20. 20. The use according to claim 19, wherein the use of the medicament is to prevent rejection of foreign particles.
21. 21. The use according to claim 19, characterized by the use of the drug in the localization and / or extension of the conversion and deposition of the endogenous complement protein at a specific site.
22. 22. A pharmaceutical formulation that is characterized by one or more proteins according to any of claims 1 to 12, or a conjugate according to any of claims 16 to 18 including one or more pharmaceutically acceptable carriers or excipients.
23. 23. A pharmaceutical formulation according to claim 22, which is used in levels of complement pathway protein depletion.

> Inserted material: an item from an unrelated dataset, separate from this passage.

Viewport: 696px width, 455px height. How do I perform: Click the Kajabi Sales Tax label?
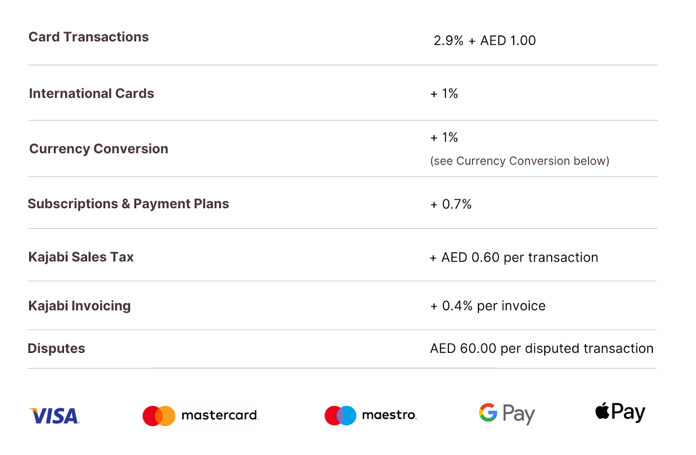coord(81,257)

24. 24. A pharmaceutical formulation according to claim 22, whose use is to locate and / or amplify the conversion and deposition of the complement protein in a specific site. 26. A method for reducing the complement pathway protein in a mammal that is characterized by administration to the mammal of a protein according to any of claims 1 to 12. 27. A method according to claim 25, wherein which protein is administered as a pharmaceutical formulation according to claim 22.